Subsection 7.3.3 Angular Momentum
A rigid body rotating with angular velocity, \(\omega\) about a fixed axis has an angular momentum \(L\) about this axis which is given by
\begin{equation*}
\vec{L}=I\vec{\omega}.
\end{equation*}
where \(I\) is the moment of inertia of the body about this axis. To change the angular momentum of a body, an external torque must be applied to it. Similar to
\begin{equation*}
F=\frac{\,dp}{\,dt} = ma,
\end{equation*}
in linear dynamics, we have in rotational dynamics
\begin{equation*}
\Gamma=\frac{\,dL}{\,dt} =I \alpha = I\frac{\,d\omega}{\,dt}.
\end{equation*}
That is, the torque acting on a rigid body is equal to the rate of change of the angular momentum. The direction of torque is along the change in angular momentum. The direction of angular momentum \(\vec{L}=I\vec{\omega}\) is along the angular velocity, which is along the axis of rotation. In the absence of external torques, the angular momentum of a rigid body must be constant, in other words, there is no change in the angular momentum when the sum of the external torques is zero. This is known as the principle of conservation of angular momentum, i.e., \(\Delta L =0.\) Similarly, the angular impulse
\begin{equation*}
\Delta J_{\theta} = \Gamma \Delta t =\Delta L.
\end{equation*}
Thus the change in angular momentum is equal to the angular impulse. Again,
\begin{equation*}
\vec{\Delta L}=\vec{r}\times\vec{F}\Delta t = \vec{r}\times\frac{\Delta p}{\Delta t}\Delta t=\vec{r}\times\vec{\Delta p}.
\end{equation*}
Hence angular momentum is also called moment of momentum. It is a vector quantity. It is acting along the direction perpendicular to the plane subtends by \(\vec{r}\) and \(\vec{v}.\) The angular momentum of a point particle is a measure of the circulation of the particle’s linear momentum about some specific point. In Figure 7.3.3, \(r\) is a position vector of mass, \(m\) measured from point \(O.\)
\begin{equation*}
|\vec{L}|= |\vec{r}\times\vec{p}| =| m\left(\vec{r}\times\vec{v}\right)| = mrv\sin\theta
\end{equation*}
here \(v\sin\theta \) is a component of velocity (or momentum) along position vector \(r\text{.}\) If the position vector and the velocity are contained in the x-y plane then the angular momentum is either along the +z axis or along the -z axis. If the right hand fingers pointed along the position vector curl along the velocity vector, then thumb will give the direction of angular momentum. In the Figure 7.3.3 if the right hand fingers are along the red dashed line curled towards the momentum vector then thumb is pointed out of the paper.

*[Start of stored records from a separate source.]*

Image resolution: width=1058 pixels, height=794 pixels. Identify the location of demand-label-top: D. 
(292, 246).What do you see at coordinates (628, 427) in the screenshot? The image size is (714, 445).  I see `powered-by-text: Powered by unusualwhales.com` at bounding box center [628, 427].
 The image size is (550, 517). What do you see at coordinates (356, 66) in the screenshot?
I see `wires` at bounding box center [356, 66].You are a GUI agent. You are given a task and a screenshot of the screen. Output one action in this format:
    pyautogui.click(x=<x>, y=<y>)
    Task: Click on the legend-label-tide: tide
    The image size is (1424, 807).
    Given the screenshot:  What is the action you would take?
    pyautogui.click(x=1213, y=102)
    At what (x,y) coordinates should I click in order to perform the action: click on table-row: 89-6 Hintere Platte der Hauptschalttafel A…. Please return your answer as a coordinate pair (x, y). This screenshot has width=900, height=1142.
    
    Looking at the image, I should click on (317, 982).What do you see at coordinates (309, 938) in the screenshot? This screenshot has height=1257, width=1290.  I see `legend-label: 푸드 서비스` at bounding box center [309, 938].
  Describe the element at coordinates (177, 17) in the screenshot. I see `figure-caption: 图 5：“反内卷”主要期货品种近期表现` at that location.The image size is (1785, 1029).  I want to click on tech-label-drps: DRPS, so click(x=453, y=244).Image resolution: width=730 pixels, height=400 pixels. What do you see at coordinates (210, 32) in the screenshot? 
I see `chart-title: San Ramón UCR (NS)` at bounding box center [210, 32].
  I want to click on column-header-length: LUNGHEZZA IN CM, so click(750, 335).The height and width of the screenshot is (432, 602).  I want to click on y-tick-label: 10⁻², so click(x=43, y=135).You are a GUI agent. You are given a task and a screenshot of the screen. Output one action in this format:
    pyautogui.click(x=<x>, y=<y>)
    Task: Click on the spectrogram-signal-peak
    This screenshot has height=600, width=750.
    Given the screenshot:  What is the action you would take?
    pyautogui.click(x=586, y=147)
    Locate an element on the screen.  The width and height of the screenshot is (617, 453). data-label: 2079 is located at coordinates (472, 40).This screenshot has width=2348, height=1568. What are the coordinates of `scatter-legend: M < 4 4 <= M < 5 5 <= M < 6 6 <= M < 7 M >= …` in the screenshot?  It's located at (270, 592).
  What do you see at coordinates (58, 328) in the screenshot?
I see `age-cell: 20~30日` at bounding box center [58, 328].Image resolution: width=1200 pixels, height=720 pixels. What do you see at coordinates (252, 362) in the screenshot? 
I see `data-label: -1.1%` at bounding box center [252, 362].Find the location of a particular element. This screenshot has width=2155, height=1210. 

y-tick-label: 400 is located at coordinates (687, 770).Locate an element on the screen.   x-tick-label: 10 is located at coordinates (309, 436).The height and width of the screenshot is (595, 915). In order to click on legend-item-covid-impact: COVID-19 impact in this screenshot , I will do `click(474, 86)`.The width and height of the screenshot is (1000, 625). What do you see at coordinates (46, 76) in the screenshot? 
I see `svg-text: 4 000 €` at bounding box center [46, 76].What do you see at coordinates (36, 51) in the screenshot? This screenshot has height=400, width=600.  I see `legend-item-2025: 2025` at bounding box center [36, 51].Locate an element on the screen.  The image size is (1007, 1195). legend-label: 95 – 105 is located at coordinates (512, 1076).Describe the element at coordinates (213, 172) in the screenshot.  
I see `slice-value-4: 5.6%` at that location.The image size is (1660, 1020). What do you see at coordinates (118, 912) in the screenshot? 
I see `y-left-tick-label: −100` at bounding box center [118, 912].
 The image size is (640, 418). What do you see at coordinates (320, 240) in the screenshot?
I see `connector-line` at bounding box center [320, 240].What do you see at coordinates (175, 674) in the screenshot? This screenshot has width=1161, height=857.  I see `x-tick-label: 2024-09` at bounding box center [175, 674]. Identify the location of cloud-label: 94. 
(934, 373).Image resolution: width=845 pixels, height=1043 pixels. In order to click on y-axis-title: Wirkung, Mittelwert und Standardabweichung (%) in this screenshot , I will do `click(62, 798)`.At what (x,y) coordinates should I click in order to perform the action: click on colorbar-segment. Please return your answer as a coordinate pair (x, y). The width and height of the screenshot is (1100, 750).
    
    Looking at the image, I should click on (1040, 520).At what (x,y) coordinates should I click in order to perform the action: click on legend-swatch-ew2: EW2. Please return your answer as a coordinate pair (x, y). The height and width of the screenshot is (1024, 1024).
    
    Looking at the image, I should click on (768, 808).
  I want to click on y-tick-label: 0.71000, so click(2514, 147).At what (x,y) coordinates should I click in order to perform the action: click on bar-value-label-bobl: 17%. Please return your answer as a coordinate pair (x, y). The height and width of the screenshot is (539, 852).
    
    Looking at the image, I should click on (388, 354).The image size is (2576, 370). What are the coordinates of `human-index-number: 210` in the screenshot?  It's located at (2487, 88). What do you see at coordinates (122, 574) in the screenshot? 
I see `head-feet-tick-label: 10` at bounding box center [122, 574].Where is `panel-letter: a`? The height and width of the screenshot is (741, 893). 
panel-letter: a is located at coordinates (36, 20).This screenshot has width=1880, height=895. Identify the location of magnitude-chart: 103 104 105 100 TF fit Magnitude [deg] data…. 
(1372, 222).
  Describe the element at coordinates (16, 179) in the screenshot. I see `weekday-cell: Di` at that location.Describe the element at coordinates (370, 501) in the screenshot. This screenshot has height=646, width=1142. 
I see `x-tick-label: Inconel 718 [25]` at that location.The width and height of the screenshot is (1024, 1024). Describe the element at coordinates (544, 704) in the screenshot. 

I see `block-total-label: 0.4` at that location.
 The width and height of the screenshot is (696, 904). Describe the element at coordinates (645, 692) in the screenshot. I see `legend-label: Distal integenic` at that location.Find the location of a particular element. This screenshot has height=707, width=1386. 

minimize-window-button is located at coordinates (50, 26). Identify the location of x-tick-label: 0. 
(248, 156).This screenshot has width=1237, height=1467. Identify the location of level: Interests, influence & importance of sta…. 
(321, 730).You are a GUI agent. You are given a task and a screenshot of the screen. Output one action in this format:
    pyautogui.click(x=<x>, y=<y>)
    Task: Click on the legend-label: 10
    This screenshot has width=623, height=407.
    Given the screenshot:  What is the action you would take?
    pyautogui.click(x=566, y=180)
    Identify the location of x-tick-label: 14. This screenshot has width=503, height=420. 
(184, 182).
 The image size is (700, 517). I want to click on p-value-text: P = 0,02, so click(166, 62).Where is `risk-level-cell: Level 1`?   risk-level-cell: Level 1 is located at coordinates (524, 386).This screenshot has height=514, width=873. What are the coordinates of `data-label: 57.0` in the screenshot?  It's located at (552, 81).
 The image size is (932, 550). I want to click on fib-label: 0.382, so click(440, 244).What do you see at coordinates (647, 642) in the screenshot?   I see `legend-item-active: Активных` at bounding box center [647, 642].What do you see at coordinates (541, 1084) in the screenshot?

The angular momentum vector depends on the position vector of the point particle, therefore it depends on the point from which the particle’s position is measured. Consider a particle of mass \(m\) moving along the \(+x\) axis with velocity \(v\) as shown in Figure 7.3.4.(a), then the angular momentum of this particle is given with respect to points \(A\) and \(B\) are
\begin{equation*}
|\vec{L}_{A}| = |\vec{r}_{A}\times\vec{p}|
\end{equation*}
\begin{equation*}
= |m\vec{r}_{A}\times\vec{v}| = mr_{A}v\sin\theta =mr_{A}v\sin(180^{o}-\beta)
\end{equation*}
\begin{equation*}
=mr_{A}v\sin\beta = mr_{A}v\frac{a}{r_{A}}= mva
\end{equation*}
where \(\vec{L}_{A}\) is pointed into the paper [figure Figure 7.3.4.(b)]. Similarly,
\begin{equation*}
|\vec{L}_{B}| = |\vec{r}_{B}\times\vec{p}|
\end{equation*}
\begin{equation*}
= |m\vec{r}_{B}\times\vec{v}| = mr_{B}v\sin\theta = mr_{B}v\frac{b}{r_{B}}= mvb
\end{equation*}
and \(\vec{L}_{B}\) is pointed out of the paper [figure Figure 7.3.4.(c)].